**GIVEN PROBLEM:** Pull out each line of the entries below that contains the word "arrow", copying it in full.

>> BEGIN SUPPLIED RECORDS

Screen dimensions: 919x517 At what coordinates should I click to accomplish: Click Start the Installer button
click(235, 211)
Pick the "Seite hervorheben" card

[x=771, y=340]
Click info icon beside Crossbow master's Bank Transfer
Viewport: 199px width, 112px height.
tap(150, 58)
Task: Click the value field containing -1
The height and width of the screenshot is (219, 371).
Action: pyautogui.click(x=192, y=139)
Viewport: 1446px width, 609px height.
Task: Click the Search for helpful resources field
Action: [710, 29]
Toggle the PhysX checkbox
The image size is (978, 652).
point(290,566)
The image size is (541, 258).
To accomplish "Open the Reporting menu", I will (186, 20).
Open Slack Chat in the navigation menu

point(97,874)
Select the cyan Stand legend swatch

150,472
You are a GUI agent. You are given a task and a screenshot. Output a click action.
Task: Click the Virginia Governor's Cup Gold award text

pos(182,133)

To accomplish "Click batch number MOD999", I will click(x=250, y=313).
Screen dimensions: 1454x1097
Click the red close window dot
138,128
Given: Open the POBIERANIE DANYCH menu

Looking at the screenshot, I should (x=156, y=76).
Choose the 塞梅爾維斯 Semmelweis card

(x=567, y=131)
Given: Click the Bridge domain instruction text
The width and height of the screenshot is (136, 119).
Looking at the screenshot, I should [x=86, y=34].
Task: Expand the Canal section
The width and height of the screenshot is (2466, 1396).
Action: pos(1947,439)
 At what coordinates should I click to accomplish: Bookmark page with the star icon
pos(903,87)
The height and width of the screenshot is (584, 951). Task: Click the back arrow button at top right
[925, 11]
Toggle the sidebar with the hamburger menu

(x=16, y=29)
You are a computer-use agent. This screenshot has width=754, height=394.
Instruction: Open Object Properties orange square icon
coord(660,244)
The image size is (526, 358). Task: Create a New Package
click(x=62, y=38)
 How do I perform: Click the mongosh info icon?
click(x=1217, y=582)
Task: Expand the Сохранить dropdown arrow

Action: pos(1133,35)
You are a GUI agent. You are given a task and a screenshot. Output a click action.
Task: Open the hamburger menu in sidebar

>> END SUPPLIED RECORDS

**RESULT BELOW:**
The height and width of the screenshot is (584, 951). Task: Click the back arrow button at top right
Task: Expand the Сохранить dropdown arrow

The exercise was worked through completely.